PowerPoint (Among Other Things) is Killing Education

 
If slide shows are so bad, why are they so popular?

Universities measure student satisfaction but they do not measure learning. Since organisations focus on what they measure and students like PowerPoint, it stays, regardless of its educational effectiveness.

Hospitals measure morbidity and mortality. Corporations measure revenue and profit. Governments measure unemployment and gross domestic product. Even this website measures readership, broken down by article and author. But universities don’t measure learning.
 

I didn’t realize before reading this the extent to which student satisfaction is valued as a metric of success among universities. Even so, a) PowerPoint is the least satisfying thing in the universe – I think “satisfaction” is the wrong terminology here, it’s more like “convenience” – and b) it’s an even sadder state here in the Philippines (and I’d imagine in similar countries, too) since nobody really cares what students think about anything despite being expected to inherit, if not already have traits almost no one at university is helping foster.

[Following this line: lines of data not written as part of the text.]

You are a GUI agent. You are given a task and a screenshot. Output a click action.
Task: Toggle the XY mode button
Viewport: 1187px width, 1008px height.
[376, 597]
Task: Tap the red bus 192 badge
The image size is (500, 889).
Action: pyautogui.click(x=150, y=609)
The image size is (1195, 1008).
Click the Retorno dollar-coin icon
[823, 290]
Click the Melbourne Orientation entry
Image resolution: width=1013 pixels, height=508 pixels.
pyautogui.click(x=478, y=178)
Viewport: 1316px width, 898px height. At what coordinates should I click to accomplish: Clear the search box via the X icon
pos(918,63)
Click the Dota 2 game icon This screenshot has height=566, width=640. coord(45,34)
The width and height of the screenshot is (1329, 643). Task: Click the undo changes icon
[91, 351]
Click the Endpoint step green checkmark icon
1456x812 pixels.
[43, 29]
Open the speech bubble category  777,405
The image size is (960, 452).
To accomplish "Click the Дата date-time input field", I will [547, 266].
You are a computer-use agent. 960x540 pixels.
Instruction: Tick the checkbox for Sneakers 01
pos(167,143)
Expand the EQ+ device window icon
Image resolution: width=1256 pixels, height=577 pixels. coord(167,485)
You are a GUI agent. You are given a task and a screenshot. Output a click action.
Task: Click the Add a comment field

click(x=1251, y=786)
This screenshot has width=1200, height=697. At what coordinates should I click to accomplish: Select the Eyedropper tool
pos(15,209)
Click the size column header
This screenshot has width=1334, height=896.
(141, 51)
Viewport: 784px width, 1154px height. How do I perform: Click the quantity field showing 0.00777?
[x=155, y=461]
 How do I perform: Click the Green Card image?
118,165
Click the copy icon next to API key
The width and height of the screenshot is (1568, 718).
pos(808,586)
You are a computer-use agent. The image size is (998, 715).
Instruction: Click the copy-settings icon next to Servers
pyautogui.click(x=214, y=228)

PowerPoint isn’t the cause here, it’s symptomatic (perhaps it’s the ultimate symptom) of the absolute apathy so many professors have towards the intellectual development of their students.

 
Exams, term papers and group projects ostensibly measure knowledge or ability. Learning is the change in knowledge and skills and therefore must be measured over time.
 

I think a student’s capacity to improve in their ability – mental, physical, artistic, whatever – is a more indispensable thing that will help them get by in the “real world” than anything else. How many more times in your life will you have to take exams after university?